In my world, it's understood by the players that I may secretly change dice outcomes to advance the bigger picture. They don't know when or how often that happens, but surely, they must know by now that I fudge sometimes. Why else would I be keeping my rolls behind the DM screen? Yet at the same time, they don't have a problem with it because it provides a seamless transition between fickle dice and the flowing story we wanted to tell.
What creates a seam when using the diegetic solution? "You know you should be dead, but aren't. Better take advantage of it!" As all advocates for fudging have ever told me, this sort of intrusion is
supposed to be very, very rare--only a few times in a campaign, generally speaking, to the point that more than (say) twice a year would be incredibly unusual. Are you suggesting otherwise?
If so, why do you intervene so often? How does that not
damage the uncertainty? The main reason most pro-fudging DMs make clear that they do it rarely is because frequent intervention so easily pushes the game toward "DM's Story, Observed By Their Players" and away from "The Story Told By These Players (facilitated by DM.)" If you intrude frequently, doesn't that risk invalidating the players' choices? And if you don't, what causes diegetic solutions to not be "seamless," if used with all and only as much care and consideration as fudging would be?
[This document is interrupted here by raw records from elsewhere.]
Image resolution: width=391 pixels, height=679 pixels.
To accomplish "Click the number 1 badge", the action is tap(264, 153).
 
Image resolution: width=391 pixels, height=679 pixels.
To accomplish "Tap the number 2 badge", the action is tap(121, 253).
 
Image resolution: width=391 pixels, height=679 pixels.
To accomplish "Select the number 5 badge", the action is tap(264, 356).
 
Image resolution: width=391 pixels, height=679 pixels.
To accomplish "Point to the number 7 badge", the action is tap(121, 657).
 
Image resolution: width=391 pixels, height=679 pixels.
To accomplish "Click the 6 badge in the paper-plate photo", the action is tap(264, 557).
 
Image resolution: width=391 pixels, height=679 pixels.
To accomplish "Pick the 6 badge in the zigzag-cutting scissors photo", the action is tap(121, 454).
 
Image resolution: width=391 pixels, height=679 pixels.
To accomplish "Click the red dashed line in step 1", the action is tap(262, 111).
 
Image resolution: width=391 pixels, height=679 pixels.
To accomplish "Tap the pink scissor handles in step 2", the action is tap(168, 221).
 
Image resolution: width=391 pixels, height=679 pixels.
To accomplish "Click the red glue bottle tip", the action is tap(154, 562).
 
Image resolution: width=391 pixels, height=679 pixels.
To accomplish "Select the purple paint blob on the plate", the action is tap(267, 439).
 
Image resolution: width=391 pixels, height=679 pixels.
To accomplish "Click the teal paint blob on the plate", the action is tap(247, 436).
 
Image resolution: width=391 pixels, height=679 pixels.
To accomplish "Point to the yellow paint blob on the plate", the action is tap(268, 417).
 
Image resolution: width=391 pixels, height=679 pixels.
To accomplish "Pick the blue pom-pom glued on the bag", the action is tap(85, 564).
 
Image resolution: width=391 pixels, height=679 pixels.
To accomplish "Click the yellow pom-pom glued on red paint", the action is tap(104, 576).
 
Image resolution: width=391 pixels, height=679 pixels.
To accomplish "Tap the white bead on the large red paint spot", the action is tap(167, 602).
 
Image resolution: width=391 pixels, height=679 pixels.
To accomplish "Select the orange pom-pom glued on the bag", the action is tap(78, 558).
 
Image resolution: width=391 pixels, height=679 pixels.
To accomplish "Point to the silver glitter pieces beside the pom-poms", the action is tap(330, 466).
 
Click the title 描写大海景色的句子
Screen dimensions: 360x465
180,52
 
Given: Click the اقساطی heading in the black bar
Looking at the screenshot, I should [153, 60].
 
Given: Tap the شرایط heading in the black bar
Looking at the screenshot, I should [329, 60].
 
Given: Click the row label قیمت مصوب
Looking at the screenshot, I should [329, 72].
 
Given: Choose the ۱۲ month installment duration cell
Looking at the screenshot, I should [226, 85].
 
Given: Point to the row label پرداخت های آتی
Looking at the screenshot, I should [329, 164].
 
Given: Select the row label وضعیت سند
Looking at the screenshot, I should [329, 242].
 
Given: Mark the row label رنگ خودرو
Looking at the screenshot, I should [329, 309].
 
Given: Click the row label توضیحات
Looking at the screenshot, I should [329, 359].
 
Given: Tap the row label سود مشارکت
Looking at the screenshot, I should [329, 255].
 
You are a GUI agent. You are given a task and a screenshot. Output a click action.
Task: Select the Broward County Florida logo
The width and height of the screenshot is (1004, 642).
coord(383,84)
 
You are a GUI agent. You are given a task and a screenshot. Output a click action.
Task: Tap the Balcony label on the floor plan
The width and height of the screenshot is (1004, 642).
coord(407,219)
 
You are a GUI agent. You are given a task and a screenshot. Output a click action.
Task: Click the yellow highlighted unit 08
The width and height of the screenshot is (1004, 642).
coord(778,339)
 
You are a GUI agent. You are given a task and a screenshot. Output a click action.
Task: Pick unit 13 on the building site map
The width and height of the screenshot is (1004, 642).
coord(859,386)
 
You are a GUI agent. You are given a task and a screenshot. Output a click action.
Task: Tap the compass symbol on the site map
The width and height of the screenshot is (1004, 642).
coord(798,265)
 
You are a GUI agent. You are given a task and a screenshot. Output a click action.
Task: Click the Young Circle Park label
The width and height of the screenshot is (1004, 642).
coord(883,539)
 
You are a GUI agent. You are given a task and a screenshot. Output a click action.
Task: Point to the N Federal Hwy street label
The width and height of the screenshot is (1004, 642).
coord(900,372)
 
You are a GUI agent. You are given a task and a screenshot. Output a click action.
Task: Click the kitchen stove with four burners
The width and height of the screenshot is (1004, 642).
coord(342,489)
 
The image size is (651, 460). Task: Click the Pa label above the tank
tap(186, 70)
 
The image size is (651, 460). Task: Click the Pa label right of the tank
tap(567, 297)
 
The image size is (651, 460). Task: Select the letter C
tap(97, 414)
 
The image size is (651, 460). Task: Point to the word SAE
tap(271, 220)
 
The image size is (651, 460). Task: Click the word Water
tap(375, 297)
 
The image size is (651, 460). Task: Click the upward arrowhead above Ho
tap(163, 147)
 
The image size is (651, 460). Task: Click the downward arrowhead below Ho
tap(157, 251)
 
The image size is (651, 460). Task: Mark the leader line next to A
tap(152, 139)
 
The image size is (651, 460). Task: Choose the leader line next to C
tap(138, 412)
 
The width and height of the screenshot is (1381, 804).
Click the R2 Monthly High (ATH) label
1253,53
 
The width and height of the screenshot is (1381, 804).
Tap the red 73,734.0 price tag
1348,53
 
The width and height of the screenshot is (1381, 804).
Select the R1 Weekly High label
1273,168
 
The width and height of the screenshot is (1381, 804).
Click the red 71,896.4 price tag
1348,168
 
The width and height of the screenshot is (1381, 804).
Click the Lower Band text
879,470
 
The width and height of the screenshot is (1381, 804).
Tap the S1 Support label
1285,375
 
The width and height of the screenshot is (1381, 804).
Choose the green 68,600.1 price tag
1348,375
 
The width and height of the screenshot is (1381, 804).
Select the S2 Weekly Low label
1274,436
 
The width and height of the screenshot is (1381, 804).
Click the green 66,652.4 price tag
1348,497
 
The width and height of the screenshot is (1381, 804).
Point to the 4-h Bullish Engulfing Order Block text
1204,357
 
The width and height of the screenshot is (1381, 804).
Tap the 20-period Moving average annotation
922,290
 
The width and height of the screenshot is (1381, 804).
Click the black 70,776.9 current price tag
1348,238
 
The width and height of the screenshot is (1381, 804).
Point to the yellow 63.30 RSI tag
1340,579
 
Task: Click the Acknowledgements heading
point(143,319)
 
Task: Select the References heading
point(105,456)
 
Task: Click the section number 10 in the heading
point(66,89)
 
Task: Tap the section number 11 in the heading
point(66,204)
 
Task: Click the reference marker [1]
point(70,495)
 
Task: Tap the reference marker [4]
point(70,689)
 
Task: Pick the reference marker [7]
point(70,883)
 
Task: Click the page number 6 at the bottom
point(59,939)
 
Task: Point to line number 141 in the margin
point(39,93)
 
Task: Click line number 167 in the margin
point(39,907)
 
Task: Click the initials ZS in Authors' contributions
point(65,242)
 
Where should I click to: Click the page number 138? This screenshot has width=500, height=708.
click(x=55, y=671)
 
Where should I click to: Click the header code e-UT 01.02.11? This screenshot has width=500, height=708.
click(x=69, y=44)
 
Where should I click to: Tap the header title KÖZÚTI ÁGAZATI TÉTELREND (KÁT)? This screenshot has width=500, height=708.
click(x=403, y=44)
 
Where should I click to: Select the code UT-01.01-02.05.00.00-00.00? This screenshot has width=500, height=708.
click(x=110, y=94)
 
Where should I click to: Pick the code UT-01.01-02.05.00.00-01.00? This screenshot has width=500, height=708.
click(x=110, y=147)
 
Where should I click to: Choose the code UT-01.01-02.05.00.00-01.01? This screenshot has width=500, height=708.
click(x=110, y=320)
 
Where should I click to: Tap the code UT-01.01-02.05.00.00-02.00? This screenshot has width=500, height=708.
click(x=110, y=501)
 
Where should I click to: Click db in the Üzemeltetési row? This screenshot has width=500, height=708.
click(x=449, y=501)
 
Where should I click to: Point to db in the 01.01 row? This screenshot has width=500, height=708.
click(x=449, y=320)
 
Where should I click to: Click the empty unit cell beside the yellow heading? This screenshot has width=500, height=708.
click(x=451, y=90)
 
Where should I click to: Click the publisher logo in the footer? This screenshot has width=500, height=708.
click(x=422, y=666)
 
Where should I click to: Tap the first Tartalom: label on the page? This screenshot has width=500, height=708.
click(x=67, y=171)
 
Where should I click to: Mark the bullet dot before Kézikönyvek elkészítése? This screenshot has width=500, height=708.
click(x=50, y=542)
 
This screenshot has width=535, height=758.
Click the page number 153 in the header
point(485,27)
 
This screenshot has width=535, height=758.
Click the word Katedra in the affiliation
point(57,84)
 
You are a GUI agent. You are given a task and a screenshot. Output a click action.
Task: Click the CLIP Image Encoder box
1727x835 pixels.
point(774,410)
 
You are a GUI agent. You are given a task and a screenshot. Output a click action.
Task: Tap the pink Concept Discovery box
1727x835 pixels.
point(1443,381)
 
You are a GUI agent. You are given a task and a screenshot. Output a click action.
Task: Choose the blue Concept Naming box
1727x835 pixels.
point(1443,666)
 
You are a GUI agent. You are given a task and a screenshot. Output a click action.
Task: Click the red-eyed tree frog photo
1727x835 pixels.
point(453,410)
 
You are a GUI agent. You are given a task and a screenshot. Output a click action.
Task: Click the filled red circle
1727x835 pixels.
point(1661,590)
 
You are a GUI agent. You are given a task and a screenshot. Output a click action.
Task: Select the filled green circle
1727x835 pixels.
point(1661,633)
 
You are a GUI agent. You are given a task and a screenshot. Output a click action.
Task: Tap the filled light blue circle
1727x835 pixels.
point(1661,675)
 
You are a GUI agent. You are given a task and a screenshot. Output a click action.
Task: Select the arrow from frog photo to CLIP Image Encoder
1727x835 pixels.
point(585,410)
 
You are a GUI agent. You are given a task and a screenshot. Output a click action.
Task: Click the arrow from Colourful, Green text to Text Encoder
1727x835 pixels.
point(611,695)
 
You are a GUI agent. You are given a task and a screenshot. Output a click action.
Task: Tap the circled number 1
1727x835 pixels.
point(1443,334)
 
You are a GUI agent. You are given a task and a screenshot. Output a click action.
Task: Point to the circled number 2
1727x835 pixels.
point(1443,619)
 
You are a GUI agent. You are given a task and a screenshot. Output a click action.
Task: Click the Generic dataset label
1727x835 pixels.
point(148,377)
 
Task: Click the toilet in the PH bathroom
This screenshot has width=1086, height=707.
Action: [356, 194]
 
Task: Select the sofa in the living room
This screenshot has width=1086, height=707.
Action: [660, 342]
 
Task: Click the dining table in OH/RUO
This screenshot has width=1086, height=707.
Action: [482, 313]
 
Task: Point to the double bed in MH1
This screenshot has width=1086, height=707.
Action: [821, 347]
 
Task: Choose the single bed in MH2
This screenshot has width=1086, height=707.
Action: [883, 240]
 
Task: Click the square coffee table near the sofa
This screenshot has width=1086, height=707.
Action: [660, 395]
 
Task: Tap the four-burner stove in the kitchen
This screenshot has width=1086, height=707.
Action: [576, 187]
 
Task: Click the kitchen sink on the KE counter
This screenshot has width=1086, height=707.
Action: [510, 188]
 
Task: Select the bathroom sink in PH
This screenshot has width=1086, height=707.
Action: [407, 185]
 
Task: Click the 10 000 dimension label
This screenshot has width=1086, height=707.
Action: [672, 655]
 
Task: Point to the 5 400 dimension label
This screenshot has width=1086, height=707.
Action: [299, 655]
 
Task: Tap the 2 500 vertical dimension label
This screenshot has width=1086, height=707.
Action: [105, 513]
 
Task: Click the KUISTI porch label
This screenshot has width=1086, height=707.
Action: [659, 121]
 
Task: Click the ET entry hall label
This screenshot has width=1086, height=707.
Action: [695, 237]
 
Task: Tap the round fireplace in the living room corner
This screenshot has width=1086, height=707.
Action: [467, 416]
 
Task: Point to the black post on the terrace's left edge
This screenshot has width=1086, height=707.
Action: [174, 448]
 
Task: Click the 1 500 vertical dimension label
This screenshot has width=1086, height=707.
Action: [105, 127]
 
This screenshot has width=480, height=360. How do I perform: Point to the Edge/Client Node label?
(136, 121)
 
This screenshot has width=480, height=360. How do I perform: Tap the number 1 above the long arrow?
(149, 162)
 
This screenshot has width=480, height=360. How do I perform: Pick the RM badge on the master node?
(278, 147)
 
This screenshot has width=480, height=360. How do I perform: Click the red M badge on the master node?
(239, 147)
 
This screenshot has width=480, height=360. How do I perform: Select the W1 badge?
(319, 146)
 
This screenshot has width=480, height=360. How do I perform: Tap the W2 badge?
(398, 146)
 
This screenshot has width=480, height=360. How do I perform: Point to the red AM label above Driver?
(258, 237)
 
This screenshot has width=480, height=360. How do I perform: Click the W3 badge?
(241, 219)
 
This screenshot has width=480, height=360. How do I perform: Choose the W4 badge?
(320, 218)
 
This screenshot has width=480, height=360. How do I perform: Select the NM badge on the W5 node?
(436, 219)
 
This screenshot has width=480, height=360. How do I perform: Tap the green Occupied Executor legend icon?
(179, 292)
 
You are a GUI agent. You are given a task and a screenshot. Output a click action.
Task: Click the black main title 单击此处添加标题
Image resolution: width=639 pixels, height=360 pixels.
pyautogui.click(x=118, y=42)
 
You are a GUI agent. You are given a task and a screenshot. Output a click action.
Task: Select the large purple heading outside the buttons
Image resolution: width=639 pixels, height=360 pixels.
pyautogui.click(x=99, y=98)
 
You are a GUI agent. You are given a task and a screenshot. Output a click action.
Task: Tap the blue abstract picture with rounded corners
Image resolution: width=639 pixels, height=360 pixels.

Hidden rolls keep players from having to know that their heroic feat needed a DM's intervention. Now, as you've shown, you can always improv a reason for overriding inconvenient dice. But I'd rather not be compelled to present a reason when that occasional crit does pop up. Just a different perspective on dice, I guess. Thanks for keeping the discussion civil
So you would prefer to be compelled to deceive the players...? I don't understand how that's better. If you haven't prepared in advance nor tailored the results so none of them are unacceptable, you are by definition "compelled" to do
something. Why is being compelled to deception better than being compelled to storytelling? The latter is literally what you're compelled to do all the time anyway!